The authors are grateful to Jim Lavery for his comments on the manuscript.


References


[1] Fitzgerald D, Marotte C, Verdier R, Johnson W, Pape J. Comprehension during informed consent in a less-developed country. The Lancet 2002; 360:1301-1302.


[2] Joubert G, Steinberg H, Ryst Evd, Chikobvu P. Consent for participation in the Bloemfontein Vitamin A trial: How informed and voluntary? American Journal of Public Health 2003; 93:582-584.

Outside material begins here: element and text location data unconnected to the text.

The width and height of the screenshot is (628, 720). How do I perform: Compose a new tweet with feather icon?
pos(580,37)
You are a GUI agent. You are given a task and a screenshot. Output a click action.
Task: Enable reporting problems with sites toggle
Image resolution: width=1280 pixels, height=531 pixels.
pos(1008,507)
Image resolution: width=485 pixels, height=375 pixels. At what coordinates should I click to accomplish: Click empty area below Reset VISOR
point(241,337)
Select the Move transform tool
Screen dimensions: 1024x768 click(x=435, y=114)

[3] Karim Q, Karim S, Coovadia H, Susser M. Informed consent for HIV testing in a South African hospital: Is it truly informed and truly voluntary? American Journal of Public Health 1998; 388:637-640.


[4] Leach A, Hilton S, Greenwood B, et al. An evaluation of the informed consent procedure used during a trial of a Haemophilus influenzae type B conjugate vaccine undertaken in The Gambia, West Africa. Social Science and Medicine 1999; 48:139-148.


[5] Lynoe N, Hyder Z, Chowdhury M, Ekstrom L. Obtaining informed consent in Bangladesh. New England Journal of Medicine 2001; 344:460-461.


[6] Pitisuttithum P, Migasena S, Laothai A, Suntharasamai P, Kumpong C, Vanichseni S. Risk behaviors and comprehension among intravenous drug users volunteered for an HIV vaccine trial. Journal of the Medical Association of Thailand 1997; 80:47-50.


[7] Joffe S, Cook E, Cleary P, Clark J, Weeks J. Quality of informed consent in cancer clinical trials: A cross-sectional survey. The Lancet 2001; 358:1772-1777.


[8] Pace C, Grady C, Chuenyam T, et al. Unpublished data. 2003.